» DATA PROVIDED:
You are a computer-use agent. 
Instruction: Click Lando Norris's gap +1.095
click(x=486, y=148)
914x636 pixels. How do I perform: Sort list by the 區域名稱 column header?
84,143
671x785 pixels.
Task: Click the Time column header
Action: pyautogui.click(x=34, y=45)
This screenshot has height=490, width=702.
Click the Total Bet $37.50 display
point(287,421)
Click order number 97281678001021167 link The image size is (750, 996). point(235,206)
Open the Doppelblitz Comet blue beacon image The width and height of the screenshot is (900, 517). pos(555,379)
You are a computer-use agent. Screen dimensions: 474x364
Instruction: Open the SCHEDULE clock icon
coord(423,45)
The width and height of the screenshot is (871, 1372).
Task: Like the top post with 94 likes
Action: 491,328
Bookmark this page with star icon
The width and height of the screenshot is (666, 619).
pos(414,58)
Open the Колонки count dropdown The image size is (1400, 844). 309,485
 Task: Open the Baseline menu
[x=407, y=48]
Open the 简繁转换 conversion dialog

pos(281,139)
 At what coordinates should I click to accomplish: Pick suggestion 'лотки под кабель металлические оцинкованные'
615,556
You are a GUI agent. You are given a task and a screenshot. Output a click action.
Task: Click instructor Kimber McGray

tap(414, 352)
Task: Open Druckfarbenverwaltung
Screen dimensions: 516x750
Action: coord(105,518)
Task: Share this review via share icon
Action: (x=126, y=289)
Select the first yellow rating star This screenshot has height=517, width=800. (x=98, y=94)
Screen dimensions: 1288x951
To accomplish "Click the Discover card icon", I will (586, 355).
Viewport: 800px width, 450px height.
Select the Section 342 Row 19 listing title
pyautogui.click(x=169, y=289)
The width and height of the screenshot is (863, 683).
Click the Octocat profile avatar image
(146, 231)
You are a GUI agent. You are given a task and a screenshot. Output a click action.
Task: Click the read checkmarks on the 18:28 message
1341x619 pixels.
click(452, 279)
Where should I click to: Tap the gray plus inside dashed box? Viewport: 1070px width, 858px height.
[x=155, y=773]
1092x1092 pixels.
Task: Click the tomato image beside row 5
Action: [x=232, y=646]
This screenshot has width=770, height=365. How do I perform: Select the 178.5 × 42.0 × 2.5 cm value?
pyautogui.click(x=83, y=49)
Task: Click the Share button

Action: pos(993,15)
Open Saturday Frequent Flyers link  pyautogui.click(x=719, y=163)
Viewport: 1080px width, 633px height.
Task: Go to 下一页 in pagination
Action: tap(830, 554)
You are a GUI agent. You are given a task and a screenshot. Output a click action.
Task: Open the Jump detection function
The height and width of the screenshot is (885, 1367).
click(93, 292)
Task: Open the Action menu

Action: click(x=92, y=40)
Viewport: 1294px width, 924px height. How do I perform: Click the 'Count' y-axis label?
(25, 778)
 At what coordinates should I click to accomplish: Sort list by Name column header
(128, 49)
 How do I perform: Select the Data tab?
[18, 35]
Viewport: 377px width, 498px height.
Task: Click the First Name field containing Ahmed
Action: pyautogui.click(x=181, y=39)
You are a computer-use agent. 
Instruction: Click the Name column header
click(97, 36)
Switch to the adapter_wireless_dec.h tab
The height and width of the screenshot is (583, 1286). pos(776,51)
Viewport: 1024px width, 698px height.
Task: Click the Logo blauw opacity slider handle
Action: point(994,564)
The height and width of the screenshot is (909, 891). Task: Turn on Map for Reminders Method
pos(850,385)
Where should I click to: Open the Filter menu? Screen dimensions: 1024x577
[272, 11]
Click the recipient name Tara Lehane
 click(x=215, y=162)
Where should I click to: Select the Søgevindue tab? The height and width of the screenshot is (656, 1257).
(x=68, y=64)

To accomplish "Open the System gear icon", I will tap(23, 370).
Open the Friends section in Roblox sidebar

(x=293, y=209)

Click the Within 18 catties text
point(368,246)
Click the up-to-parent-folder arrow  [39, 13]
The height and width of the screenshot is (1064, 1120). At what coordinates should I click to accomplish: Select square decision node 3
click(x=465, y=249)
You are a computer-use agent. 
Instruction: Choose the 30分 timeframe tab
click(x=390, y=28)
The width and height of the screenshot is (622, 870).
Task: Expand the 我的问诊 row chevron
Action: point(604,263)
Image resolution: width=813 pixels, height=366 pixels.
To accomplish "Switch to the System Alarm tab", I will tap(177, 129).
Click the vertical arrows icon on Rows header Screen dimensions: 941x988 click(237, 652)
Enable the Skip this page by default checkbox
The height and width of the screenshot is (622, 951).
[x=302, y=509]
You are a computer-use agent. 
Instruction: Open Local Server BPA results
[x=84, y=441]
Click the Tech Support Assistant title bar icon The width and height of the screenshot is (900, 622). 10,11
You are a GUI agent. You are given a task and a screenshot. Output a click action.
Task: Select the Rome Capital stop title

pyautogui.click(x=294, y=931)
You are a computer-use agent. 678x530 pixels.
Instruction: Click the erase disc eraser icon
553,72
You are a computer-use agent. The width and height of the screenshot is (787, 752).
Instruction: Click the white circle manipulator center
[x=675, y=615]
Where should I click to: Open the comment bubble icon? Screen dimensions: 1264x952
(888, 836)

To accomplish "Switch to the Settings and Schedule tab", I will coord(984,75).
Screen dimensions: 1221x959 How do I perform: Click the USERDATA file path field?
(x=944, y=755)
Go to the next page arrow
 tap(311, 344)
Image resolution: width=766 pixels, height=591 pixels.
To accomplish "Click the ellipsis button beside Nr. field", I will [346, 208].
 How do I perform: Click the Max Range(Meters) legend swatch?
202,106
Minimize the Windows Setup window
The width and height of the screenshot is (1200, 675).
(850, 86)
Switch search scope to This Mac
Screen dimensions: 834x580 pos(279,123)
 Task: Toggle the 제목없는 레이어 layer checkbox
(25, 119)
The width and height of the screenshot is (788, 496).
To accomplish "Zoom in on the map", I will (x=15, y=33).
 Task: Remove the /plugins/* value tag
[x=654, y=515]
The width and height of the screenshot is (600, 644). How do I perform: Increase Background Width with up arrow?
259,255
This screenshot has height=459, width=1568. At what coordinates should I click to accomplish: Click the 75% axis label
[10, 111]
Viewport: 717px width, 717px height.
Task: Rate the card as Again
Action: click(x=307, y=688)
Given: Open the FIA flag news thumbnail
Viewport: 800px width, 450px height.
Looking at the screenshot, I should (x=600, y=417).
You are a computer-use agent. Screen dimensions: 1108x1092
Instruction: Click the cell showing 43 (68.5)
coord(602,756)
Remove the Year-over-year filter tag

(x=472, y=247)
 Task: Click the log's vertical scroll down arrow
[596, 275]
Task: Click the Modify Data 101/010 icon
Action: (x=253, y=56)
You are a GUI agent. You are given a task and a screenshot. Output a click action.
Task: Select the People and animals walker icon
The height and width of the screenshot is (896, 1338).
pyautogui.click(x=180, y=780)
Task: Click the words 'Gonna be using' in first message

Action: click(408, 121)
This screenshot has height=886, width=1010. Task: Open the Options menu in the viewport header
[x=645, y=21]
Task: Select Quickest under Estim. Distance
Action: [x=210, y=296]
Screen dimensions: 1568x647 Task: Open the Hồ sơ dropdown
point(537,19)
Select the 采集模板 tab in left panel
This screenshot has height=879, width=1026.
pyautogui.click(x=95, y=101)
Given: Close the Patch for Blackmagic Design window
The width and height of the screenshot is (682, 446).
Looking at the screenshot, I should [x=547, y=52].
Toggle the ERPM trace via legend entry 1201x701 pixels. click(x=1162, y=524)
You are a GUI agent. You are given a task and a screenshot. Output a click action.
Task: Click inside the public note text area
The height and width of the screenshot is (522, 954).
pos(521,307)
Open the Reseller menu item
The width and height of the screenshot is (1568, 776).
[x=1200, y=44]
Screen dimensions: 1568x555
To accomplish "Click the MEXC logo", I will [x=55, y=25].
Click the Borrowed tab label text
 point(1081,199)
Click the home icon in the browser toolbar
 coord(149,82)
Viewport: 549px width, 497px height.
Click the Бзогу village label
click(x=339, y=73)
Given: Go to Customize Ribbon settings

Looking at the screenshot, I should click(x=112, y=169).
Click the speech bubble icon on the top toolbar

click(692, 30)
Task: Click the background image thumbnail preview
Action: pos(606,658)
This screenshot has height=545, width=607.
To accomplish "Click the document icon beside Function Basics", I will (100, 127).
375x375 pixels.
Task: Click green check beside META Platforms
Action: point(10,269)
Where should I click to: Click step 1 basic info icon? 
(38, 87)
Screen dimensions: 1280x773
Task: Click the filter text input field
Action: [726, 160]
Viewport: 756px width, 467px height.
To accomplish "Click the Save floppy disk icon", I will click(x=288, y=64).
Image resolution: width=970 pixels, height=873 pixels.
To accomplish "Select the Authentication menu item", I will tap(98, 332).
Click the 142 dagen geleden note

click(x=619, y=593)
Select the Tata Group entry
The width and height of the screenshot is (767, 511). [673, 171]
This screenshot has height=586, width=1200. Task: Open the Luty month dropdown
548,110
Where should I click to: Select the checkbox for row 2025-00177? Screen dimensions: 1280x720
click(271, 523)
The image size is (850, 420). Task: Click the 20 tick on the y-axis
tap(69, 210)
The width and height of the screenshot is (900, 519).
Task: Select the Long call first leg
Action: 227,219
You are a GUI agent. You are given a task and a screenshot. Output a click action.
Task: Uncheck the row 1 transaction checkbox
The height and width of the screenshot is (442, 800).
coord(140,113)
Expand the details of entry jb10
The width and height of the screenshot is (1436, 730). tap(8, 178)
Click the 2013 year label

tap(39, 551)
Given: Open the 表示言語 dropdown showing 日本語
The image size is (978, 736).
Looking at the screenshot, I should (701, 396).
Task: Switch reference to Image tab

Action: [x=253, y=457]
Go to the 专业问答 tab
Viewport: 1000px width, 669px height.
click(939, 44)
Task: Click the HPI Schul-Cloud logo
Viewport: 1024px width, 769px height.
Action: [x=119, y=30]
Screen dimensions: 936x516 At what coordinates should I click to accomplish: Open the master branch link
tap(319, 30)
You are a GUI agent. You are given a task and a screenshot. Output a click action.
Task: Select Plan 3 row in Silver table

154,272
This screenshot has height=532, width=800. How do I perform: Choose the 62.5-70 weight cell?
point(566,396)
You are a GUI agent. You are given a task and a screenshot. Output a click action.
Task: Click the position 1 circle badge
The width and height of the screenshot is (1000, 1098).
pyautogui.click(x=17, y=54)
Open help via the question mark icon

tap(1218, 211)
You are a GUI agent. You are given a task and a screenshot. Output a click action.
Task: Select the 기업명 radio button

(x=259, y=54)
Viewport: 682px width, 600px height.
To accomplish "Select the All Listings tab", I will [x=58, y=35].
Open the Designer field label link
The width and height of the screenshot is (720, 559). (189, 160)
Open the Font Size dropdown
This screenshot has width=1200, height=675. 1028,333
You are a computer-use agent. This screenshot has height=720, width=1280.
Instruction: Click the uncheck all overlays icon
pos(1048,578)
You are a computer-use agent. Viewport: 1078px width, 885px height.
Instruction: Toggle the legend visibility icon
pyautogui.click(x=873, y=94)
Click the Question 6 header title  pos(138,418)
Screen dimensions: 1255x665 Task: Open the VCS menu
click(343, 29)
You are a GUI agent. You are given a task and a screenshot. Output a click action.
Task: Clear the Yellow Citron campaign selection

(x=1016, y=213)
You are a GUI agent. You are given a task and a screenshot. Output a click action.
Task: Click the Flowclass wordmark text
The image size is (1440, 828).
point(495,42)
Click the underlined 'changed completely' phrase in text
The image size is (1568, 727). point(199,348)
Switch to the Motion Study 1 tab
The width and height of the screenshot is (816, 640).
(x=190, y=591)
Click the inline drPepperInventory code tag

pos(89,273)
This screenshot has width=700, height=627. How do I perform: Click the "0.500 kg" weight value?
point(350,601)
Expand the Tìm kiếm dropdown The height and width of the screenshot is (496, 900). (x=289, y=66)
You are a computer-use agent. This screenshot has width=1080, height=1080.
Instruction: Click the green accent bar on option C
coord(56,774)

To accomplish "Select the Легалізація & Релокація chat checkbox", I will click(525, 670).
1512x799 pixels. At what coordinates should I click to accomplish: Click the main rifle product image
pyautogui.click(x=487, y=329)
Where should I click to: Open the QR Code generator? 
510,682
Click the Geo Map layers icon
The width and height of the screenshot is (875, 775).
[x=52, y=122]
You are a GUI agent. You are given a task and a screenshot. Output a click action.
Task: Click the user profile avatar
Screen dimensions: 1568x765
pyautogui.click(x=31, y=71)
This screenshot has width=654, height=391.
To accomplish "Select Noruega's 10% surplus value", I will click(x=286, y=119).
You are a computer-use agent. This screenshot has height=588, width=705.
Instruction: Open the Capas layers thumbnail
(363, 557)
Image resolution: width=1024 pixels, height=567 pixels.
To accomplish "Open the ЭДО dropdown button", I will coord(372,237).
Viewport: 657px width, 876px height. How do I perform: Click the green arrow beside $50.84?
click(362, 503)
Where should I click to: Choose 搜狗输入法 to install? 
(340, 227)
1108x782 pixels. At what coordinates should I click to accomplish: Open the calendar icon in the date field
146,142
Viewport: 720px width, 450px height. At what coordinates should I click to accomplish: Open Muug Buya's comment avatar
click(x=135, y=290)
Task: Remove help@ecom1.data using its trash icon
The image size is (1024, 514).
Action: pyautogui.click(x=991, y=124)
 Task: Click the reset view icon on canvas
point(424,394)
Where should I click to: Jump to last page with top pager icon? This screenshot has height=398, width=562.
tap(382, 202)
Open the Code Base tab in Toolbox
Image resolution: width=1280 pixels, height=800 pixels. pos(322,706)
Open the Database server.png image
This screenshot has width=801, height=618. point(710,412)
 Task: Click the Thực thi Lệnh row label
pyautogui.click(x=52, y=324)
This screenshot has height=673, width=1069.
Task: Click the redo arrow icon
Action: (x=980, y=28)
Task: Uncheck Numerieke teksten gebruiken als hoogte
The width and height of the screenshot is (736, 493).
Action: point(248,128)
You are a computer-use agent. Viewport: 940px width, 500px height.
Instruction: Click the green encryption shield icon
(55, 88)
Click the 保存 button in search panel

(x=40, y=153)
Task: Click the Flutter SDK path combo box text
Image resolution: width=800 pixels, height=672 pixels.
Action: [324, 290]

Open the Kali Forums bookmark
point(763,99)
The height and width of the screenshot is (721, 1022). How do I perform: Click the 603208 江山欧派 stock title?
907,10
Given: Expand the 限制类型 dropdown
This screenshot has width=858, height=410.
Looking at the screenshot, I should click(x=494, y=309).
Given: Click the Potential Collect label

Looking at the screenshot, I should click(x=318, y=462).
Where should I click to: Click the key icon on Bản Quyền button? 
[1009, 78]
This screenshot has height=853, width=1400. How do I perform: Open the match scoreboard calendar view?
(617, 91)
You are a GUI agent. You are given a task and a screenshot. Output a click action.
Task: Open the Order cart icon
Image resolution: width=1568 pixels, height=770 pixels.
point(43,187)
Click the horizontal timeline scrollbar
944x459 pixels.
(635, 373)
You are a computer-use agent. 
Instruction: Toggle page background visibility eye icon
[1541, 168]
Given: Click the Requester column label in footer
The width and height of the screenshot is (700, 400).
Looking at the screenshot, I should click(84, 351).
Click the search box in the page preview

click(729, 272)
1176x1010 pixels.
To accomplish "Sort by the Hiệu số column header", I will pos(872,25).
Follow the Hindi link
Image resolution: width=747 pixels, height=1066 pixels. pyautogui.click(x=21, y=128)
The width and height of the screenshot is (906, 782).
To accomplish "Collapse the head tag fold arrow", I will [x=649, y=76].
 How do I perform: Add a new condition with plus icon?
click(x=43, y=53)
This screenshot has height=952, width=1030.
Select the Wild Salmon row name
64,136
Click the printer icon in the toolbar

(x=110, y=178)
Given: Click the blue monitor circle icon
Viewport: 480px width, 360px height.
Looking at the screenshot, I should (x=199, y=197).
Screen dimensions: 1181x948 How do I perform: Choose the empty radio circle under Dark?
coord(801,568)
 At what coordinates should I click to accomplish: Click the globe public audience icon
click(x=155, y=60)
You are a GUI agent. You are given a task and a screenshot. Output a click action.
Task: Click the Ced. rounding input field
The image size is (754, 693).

» BRIEF:
Each line in the data that holds the string "window" must be returned.

» ANSWER BOX:
Minimize the Windows Setup window
Given: Close the Patch for Blackmagic Design window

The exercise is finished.